精准医学的前沿证据检索工具：算法开发与验证

State-of-the-Art Evidence Retriever for Precision Medicine: Algorithm Development and Validation.

作者信息

Jin Qiao, Tan Chuanqi, Chen Mosha, Yan Ming, Zhang Ningyu, Huang Songfang, Liu Xiaozhong

机构信息

Alibaba Group, Hangzhou, China.

Zhejiang University, Zhejiang, China.

出版信息

JMIR Med Inform. 2022 Dec 15;10(12):e40743. doi: 10.2196/40743.

DOI:10.2196/40743

PMID:36409468

原文链接:https://pmc.ncbi.nlm.nih.gov/articles/PMC9801267/

Abstract

BACKGROUND

Under the paradigm of precision medicine (PM), patients with the same disease can receive different personalized therapies according to their clinical and genetic features. These therapies are determined by the totality of all available clinical evidence, including results from case reports, clinical trials, and systematic reviews. However, it is increasingly difficult for physicians to find such evidence from scientific publications, whose size is growing at an unprecedented pace.

OBJECTIVE

In this work, we propose the PM-Search system to facilitate the retrieval of clinical literature that contains critical evidence for or against giving specific therapies to certain cancer patients.

METHODS

The PM-Search system combines a baseline retriever that selects document candidates at a large scale and an evidence reranker that finely reorders the candidates based on their evidence quality.
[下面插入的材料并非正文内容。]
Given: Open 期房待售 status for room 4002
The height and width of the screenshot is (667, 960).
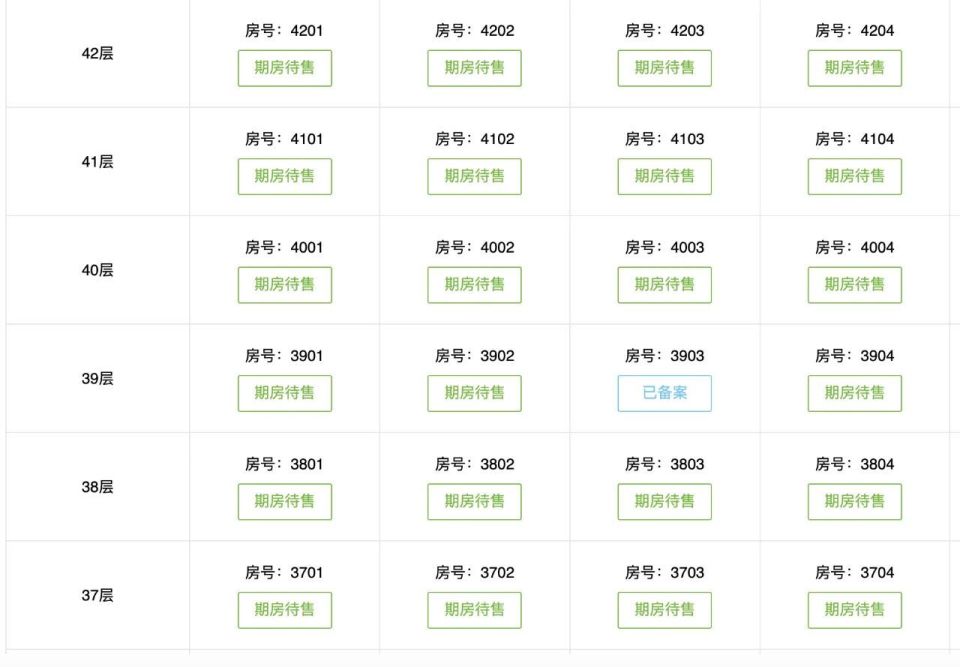Looking at the screenshot, I should (x=474, y=285).
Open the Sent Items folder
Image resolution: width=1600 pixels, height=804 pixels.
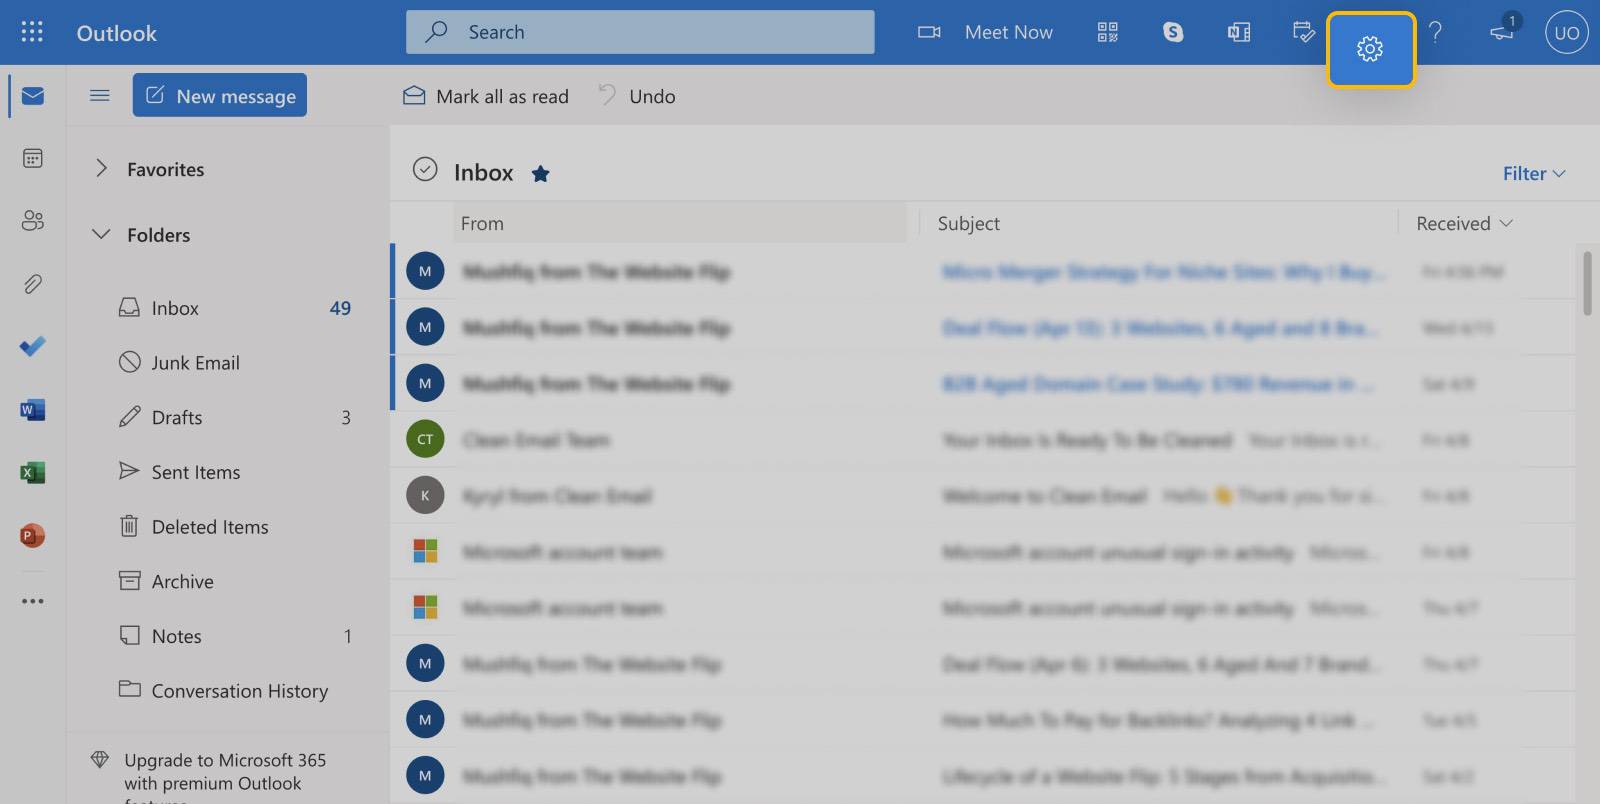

The baseline retriever uses query expansion and keyword matching with the ElasticSearch retrieval engine, and the evidence reranker fits pretrained language models to expert annotations that are derived from an active learning strategy.

RESULTS

The PM-Search system achieved the best performance in the retrieval of high-quality clinical evidence at the Text Retrieval Conference PM Track 2020, outperforming the second-ranking systems by large margins (0.4780 vs 0.4238 for standard normalized discounted cumulative gain at rank 30 and 0.4519 vs 0.4193 for exponential normalized discounted cumulative gain at rank 30).

CONCLUSIONS

We present PM-Search, a state-of-the-art search engine to assist the practicing of evidence-based PM. PM-Search uses a novel Bidirectional Encoder Representations from Transformers for Biomedical Text Mining-based active learning strategy that models evidence quality and improves the model performance. Our analyses show that evidence quality is a distinct aspect from general relevance, and specific modeling of evidence quality beyond general relevance is required for a PM search engine.

摘要

背景

在精准医学（PM）范式下，患有相同疾病的患者可根据其临床和基因特征接受不同的个性化治疗。这些治疗方案由所有可用临床证据的总体情况决定，包括病例报告、临床试验和系统评价的结果。然而，医生越来越难以从科学出版物中找到此类证据，因为其数量正以前所未有的速度增长。

目的

在这项工作中，我们提出了PM-Search系统，以促进临床文献的检索，这些文献包含支持或反对为某些癌症患者提供特定治疗的关键证据。

方法

PM-Search系统结合了一个基线检索器和一个证据重排器，基线检索器大规模选择候选文档，证据重排器根据候选文档的证据质量对其进行精细重新排序。基线检索器使用查询扩展和与ElasticSearch检索引擎的关键词匹配，证据重排器将预训练语言模型与从主动学习策略得出的专家注释进行拟合。

结果

在2020年文本检索会议PM赛道的高质量临床证据检索中，PM-Search系统取得了最佳性能，大幅领先于排名第二的系统（排名30时标准归一化折损累计增益分别为0.4780对0.4238，排名30时指数归一化折损累计增益分别为0.4519对0.4193）。

结论

我们展示了PM-Search，这是一个最先进的搜索引擎，可协助基于证据的精准医学实践。PM-Search使用了一种新颖的基于生物医学文本挖掘的Transformer双向编码器表示主动学习策略，该策略对证据质量进行建模并提高了模型性能。我们的分析表明，证据质量是与一般相关性不同的一个方面，精准医学搜索引擎需要对证据质量进行超越一般相关性的特定建模。